If you have too many tubs......
... cut the straight flat section out of the lid, and then cut each side section into a flat rectangle.
Then cut each rectangle into strips and you have plant labels, lots of lovely plant labels all ready for next Spring when you sow your seeds. You can write on them with permanent marker and re-use over and over again by cleaning this off with a little meths on a cloth.
Better to do this than send to landfill where they will sit for years not rotting away.
A big bundle of labels from one icrecream tub. I get about 25 from each tub, but you could make them narrower and gets lots more.
You could also make shaped large plant labels to go at the end of rows in your veggie beds, but this way you get less plant labels from one tub, the choice is yours. But in my mind a nice looking veggie bed makes you want to work it more and look after it better, so treat yourself to big, decorated labels if that's what you want, after all they cost you nothing but five minutes of your time.
*****
Icre cube trays are brilliant for freezing small quantities of foods, here I'm about to freeze the Basil Pesto, I made a while ago. After a week or so in the fridge, we hadn't eaten it all so I decided to freeze what was left so it would last us through the Winter. The jar behind is a fresh batch, I was determined not to waste any of my lovely Basil plant that was starting to look worse for wear, so I made some more.

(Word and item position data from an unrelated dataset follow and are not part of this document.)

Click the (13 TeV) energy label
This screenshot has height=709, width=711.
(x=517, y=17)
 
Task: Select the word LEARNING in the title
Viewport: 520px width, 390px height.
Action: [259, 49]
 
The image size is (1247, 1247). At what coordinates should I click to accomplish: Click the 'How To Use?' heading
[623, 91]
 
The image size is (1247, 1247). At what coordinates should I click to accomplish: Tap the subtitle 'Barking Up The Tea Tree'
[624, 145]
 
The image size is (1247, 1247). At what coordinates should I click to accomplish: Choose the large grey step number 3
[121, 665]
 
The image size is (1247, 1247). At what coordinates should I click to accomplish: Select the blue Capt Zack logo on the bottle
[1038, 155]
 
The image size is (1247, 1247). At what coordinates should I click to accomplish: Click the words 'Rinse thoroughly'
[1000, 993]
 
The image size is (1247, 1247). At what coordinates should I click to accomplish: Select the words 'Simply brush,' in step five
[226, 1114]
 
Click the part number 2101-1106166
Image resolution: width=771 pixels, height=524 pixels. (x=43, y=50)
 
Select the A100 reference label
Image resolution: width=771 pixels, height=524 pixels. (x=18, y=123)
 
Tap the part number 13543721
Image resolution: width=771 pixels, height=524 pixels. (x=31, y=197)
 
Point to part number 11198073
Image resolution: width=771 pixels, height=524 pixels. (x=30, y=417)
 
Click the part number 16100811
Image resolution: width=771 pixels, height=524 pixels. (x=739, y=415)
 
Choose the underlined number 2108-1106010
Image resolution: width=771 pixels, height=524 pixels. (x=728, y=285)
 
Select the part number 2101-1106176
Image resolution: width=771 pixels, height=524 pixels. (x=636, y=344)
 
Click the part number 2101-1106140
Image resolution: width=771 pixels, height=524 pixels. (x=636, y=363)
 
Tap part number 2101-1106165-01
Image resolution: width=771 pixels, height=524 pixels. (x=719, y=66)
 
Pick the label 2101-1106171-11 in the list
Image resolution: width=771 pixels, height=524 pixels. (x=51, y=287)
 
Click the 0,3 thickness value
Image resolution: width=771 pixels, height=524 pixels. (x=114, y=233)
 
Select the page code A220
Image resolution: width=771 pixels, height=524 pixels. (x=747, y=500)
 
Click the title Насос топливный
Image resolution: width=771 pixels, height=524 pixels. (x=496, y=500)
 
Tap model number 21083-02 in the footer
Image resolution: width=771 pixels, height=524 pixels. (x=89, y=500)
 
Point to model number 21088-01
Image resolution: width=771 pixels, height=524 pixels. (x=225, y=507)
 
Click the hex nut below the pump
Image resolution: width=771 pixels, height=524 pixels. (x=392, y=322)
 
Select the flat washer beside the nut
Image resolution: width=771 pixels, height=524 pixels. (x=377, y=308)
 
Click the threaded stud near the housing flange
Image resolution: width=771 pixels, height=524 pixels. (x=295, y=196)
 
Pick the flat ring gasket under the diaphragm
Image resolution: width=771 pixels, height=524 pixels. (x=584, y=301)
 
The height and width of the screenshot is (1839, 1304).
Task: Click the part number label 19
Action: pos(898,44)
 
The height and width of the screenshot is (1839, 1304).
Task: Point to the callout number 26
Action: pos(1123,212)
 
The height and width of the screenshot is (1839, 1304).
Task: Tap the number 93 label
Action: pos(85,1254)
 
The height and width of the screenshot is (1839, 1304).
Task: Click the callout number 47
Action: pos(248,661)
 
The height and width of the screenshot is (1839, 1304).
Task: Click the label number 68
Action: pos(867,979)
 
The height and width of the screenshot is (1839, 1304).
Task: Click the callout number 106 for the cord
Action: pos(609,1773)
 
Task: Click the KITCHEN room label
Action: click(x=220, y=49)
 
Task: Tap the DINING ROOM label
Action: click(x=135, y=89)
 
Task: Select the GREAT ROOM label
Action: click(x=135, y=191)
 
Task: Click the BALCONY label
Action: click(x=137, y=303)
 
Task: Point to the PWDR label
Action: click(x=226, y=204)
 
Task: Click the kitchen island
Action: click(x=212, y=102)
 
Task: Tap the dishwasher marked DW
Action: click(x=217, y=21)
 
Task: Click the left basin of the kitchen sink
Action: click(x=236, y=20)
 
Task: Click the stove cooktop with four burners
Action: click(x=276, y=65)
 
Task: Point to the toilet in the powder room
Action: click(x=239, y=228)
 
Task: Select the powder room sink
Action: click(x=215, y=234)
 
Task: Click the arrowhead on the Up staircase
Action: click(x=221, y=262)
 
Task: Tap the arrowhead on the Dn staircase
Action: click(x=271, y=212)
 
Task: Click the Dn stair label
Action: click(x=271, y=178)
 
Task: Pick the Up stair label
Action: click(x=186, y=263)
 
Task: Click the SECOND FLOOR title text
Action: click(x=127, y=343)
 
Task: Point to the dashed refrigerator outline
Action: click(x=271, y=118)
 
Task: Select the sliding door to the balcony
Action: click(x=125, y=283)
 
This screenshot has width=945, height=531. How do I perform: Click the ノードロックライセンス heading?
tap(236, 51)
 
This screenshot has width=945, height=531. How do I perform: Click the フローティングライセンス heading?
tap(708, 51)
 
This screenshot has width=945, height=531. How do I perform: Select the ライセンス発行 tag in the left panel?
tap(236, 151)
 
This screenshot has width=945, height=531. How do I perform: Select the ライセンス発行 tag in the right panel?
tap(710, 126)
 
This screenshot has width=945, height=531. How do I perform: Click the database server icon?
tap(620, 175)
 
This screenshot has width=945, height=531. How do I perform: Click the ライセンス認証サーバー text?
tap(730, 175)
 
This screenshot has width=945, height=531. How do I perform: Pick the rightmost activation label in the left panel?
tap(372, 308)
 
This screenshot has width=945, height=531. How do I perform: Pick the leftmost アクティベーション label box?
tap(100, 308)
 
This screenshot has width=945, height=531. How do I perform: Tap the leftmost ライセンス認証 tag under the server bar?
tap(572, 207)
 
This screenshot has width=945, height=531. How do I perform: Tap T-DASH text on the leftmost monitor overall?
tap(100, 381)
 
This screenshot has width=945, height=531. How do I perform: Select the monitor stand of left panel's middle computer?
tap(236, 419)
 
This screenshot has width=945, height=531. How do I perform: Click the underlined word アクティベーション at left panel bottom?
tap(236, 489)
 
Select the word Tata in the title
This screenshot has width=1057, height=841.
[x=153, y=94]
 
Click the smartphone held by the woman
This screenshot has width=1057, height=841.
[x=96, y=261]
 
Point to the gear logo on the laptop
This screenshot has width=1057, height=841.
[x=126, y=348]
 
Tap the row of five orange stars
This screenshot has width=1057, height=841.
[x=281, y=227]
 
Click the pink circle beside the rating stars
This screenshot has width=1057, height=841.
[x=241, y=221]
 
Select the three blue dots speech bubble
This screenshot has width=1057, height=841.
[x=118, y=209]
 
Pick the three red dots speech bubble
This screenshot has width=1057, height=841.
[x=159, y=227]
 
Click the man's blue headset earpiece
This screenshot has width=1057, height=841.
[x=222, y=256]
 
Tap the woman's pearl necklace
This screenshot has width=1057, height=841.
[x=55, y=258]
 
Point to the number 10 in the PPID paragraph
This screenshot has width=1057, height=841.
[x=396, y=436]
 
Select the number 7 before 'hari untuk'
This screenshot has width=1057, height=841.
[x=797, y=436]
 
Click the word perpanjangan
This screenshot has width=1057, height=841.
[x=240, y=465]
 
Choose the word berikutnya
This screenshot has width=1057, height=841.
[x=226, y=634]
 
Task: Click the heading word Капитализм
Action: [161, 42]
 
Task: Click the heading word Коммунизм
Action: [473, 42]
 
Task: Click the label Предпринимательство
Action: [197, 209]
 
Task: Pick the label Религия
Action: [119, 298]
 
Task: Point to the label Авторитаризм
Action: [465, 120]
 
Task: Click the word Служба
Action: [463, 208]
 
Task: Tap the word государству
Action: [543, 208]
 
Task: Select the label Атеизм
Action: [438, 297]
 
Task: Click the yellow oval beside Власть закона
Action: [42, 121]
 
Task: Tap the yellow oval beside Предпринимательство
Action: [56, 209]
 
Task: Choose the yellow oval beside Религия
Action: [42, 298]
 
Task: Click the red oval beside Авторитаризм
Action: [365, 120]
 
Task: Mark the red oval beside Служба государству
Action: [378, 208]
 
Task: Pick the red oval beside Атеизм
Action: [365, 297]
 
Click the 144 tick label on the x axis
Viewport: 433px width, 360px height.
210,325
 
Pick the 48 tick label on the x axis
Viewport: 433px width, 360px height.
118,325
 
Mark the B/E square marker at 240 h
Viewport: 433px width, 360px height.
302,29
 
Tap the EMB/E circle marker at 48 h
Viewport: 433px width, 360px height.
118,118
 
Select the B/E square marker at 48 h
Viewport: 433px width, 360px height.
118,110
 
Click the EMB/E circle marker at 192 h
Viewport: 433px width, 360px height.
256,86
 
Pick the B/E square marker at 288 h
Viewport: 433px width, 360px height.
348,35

Once frozen tip the contents into a tub, label it well and stack it in the freezer. These little cubes will keep us going for ages, because they are small they thaw quickly and are each approximately a heaped teaspoonful, so you can dot them over pizzas, quiches etc and have little puddles of lovely Pesto exactly where you want them in your finished dish.
You can use the 'ice cube' method of freezing for all sorts of things, another one is to buy the tins of tomato puree, much cheaper than the tubes, and then once opened put the remainder of your tin into ice cubes trays and freeze, each time a recipe calls for a teaspoonful of puree, simply pop in a cube. Your herbs can also be frozen this way, preserved chopped in a little water or oil ready for use all through the Winter when your plants have died off.
Pop a raspberry, blueberry or slice of strawberry into an ice cube tray and top up with water, these look gorgeous floating in your glass of chilled water or wine and add a special touch to party drinks.
If you don't have an ice cube tray don't rush out and buy one, first have a think, in the past I've used the plastic liners from boxes of chocolates, the plastic trays that divide piles of biscuits (these make BIG ice 'cubes' but as long as they fit in your jug or hold the amounts you want frozen for your other things does it matter?). Ice 'cubes' don't have to be cubed shape!!
So start saving your tubs, before you throw anything in the bin ask yourself, 'What could I do with this? There's usually something. You paid for the product inside it AND you paid for the tub/packet/bag, if it goes in the bin your throwing away some of your money...
....THINK before you throw money away!!